In the belly of the beast

Embarking on a ferry in a vehicle was something entirely new. We had waited in our car for several hours at port following the passport checks. Sitting behind some bikers, I couldn’t help but feel sorry for them – out in the chill air at 11pm in what was meant to be Spring but, you know, in that cold kind of way. There was no lounge or side bench or shelter – just a marking on the roadway and an instruction to wait. We had the benefit of our Land Rover to keep us warm and to hide us from embarrassment as we slipped into slumber. The rescue package of pasta and salad was a lifeline, having eaten nothing but peanuts and a serve of fish and chips for the past three days. Jane managed to spill most of hers promptly down her front – so tired that fork-to-mouth was no longer a relationship that had any familiarity. Finally, we were on the move, line by line. The bikers, helmets on and mounted up on their trusty steeds – complete with their saddlebags that held all the possessions they could possibly carry for their on European Odyssey – were the modern day version of cowboys of the Wild West, only without the irritation of having to sort out hay for old faithful. It put us to further shame, thinking that we hadn’t even managed to pack for our adventure into the confines of an entire car and trailer. Hey-ho!
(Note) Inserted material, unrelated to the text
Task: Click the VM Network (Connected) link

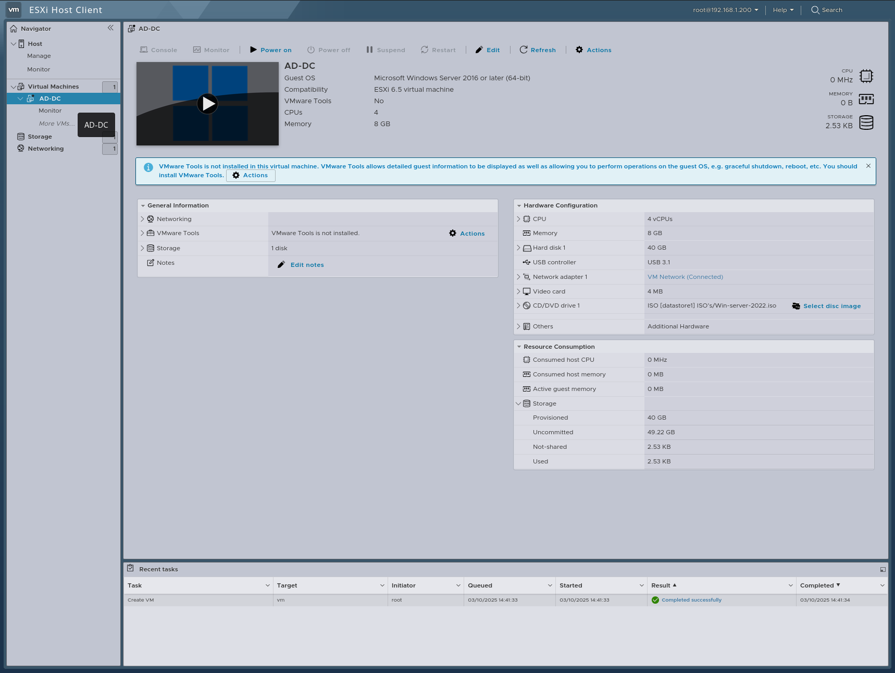Action: [x=685, y=277]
We couldn’t see anything until we had rounded a bend: the boat loomed large and from its giant jaws were a series of ramps. We followed the long ramp into the body of the beast. Up and round, we were shepherded in and parked cheek by jowl with other cars. The sound of the great articulated trucks making their way up a separate entrance ramp in chorus with the warning sirens of the ferry was like being in some kind of giant MRI scan.

The whole boat seemed to be burping, burbling and squealing.
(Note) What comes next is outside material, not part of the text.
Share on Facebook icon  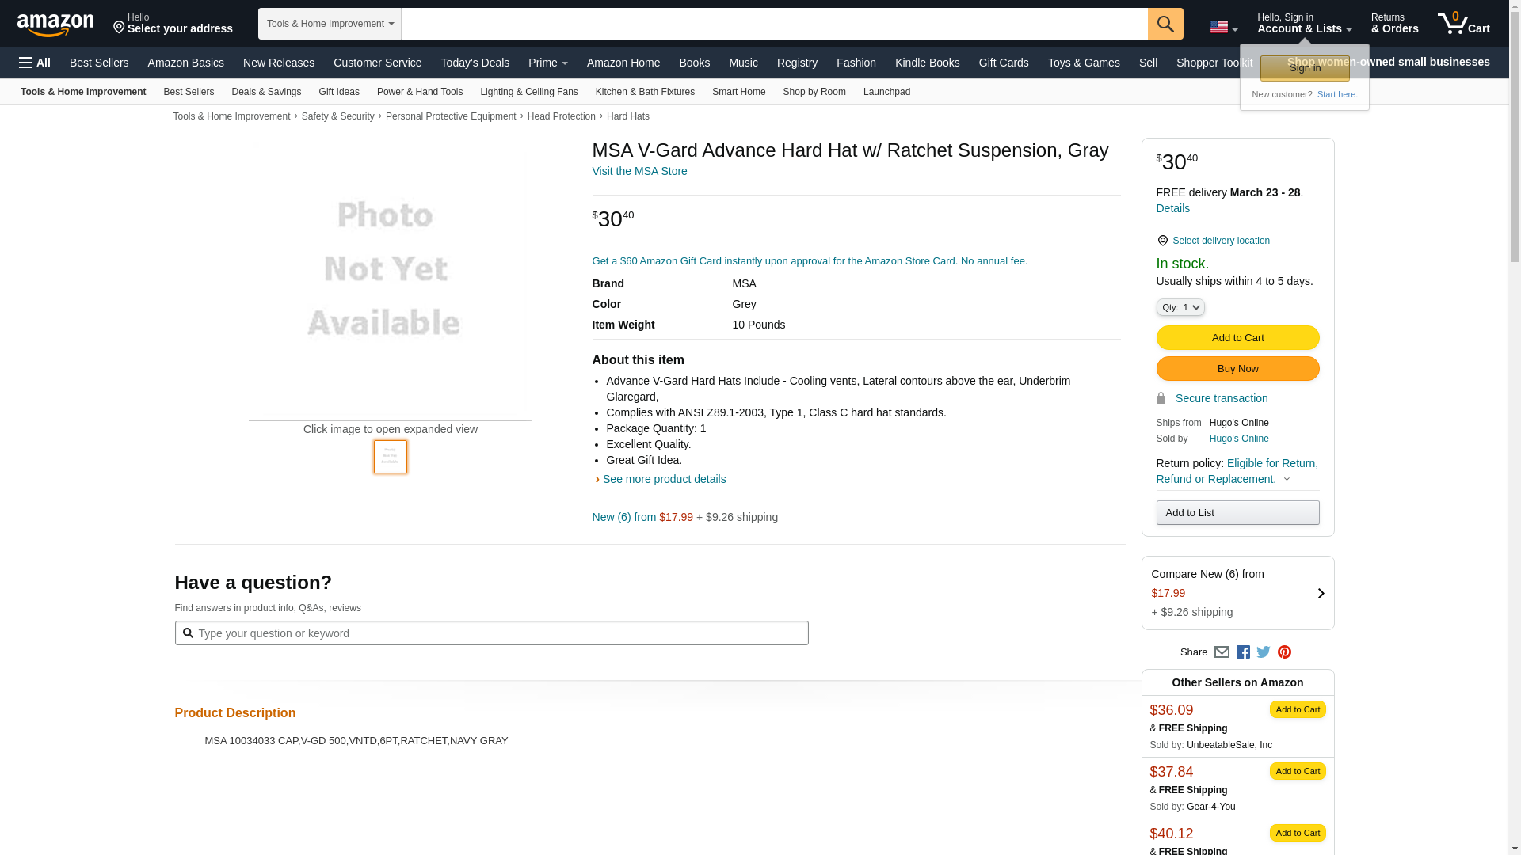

It would have been deeply disconcerting had the ferry staff seemed the slightest bit perturbed. It felt as if any minute now a giant door was going to open and we were all going to be conveyed into an industrial furnace: “Oops. Wrong line. Soz. That one’s for scrap metal.”

The other drivers hot-footed it to somewhere – presumably to the world above. We, on the other hand, needed to retrieve our carry-on bags that had been wedged in between the printer and various boxes of dubious worth. Who knew what was, in fact, in the car, or indeed the trailer, as, once it was clear that at least 40% of the things we had planned to take with would not fit in, the frantic and resulting pack consisted of “I have a spot a foot by a foot – chuck me something that will fit”. Getting above deck was a bit more challenging – crossing a tiny little walkway with a single link chain separating it from a 20 foot drop to the ramp below, and another truck hurtling up it – so close we could reach out and touch it as it lurched up the 45 degree ramp. Suddenly we were inside some strange hotel, complete with a lift and elevator muzak. We plonked our bags down in our tiny cabin, looked at each other, laughed, and then headed for the bar like any other self-respecting midnight escapees.

France ahoy!

The Newhaven to Dieppe ferry is mainly a working ferry for people who travel regularly. Once in its embrace, and, with the dark curtain of night precluding any view through the windows, we could have been forgiven for thinking we had entered through a wormhole into a large French canteen in the back of an industrial complex, complete with French staff, signs and weary French truck drivers.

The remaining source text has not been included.